After all, time is the one thing once spent that you can never get back.

So, in essence when you’re playing hard to get you are basically using your time to show your partner that you are valuable and you won’t spend it on just anyone or anything. The problem I find most women have is they are so desperate just to have a guy to “fall for them” that they forget the basic insight of putting a premium on their time.

Last night I got into watching this documentary called, The Tinder Swindler,

It was fascinating for me because the documentary started off from the point of view of this woman who got swindled by this guy.
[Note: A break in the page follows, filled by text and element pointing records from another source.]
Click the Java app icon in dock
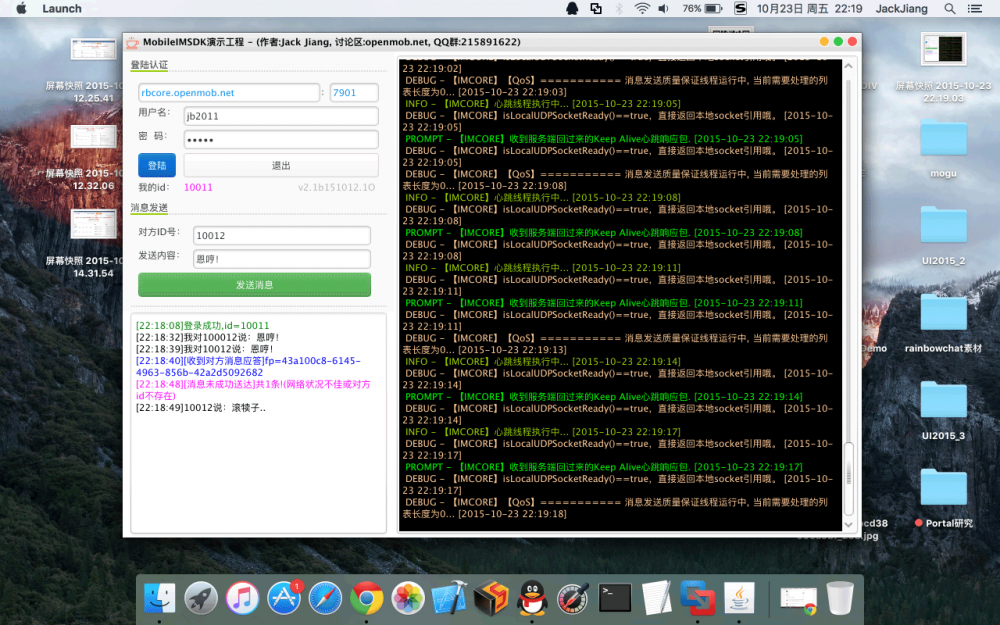This screenshot has height=625, width=1000. pyautogui.click(x=738, y=598)
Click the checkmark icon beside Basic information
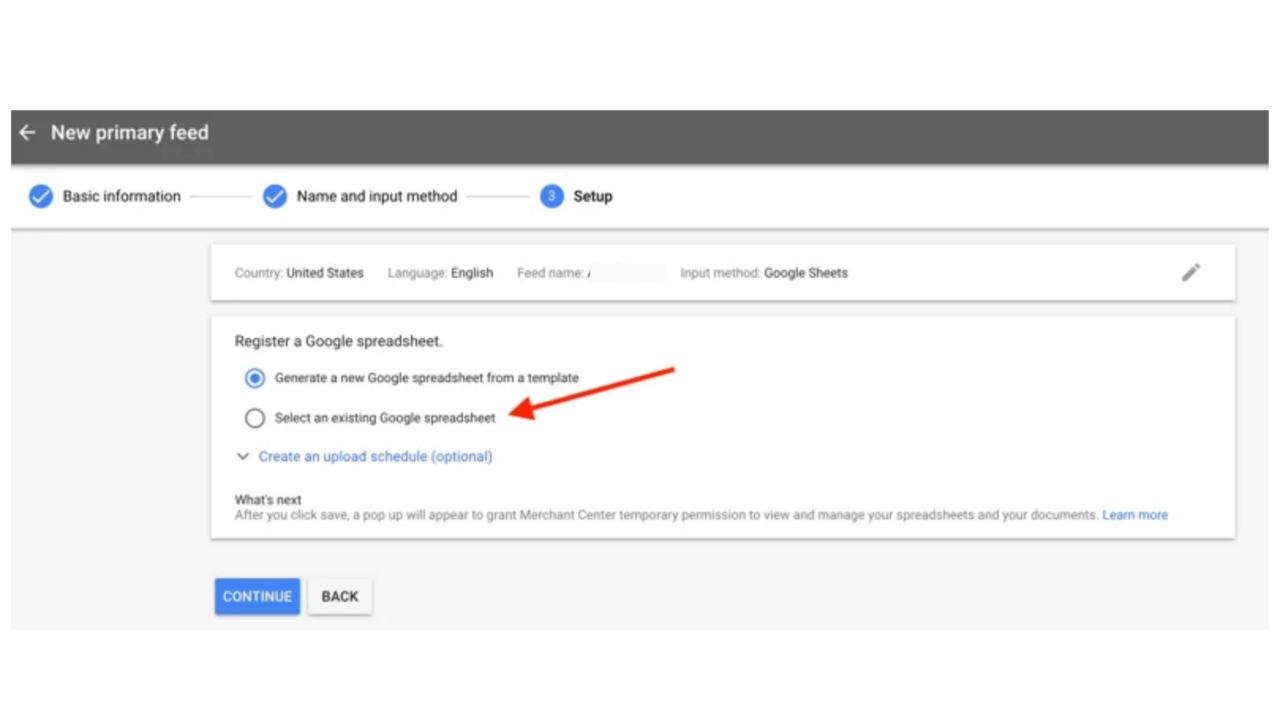Image resolution: width=1280 pixels, height=720 pixels. (x=41, y=196)
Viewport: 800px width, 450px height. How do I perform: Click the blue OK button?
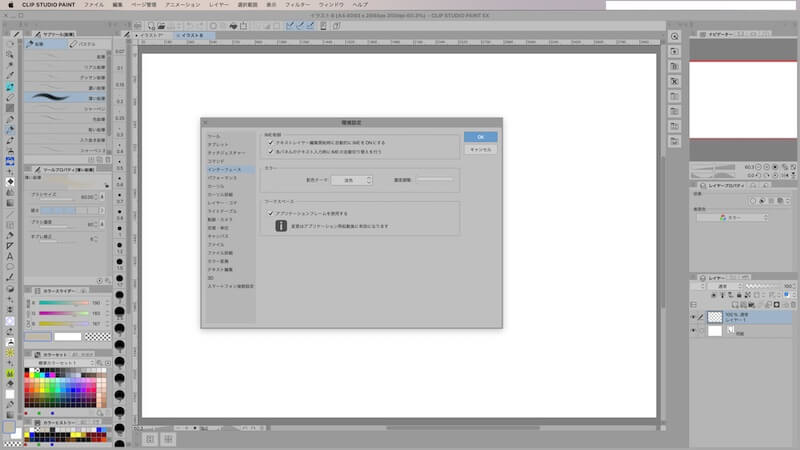pyautogui.click(x=480, y=136)
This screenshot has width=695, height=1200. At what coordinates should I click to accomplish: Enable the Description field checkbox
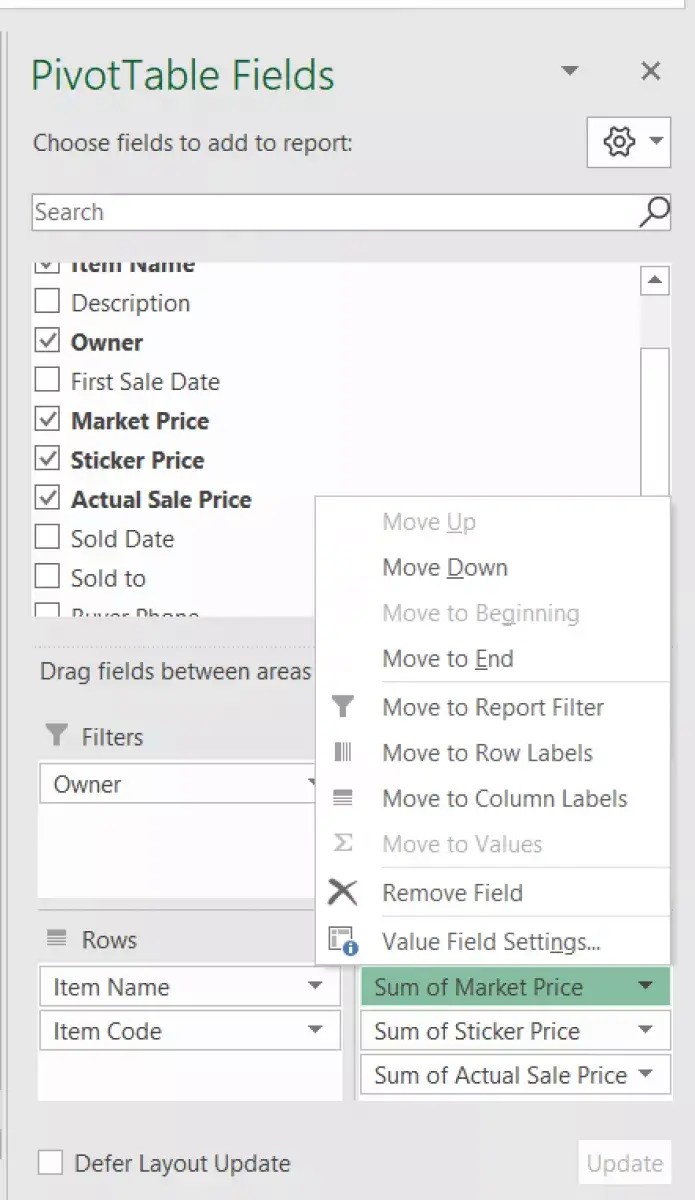click(46, 301)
But just hearing her talk about how she wanted to find someone to fall for showed me that she made a common mistake in playing hard to get.

This guy swindled her because she was too swept up into the romantic notions of “disney love.” She also fell for the swindler because he seemed extremely hard to get.

  • He invited her to some upscale hotel where she felt out of place (wow, this guy must be valuable.)
  • He takes her to this uber expensive restaurant and pays for the meal (wow, this guy must be rich)
  • He invites her on a private jet (wow, this guy must be really rich and someone important)

Everything this swindler used to attract the women he swindled was meant to foster this manipulation that he’s hard to get.

Now, I realize I’m making a really weird comparison here but I’m doing it to show you how effective “playing hard to get” can be. Sometimes you’re better off taking a risk in being patient and not allowing whatever anxious insecurities you have deep inside taking over.

Put a premium on your time. Don’t waste it on pointless men.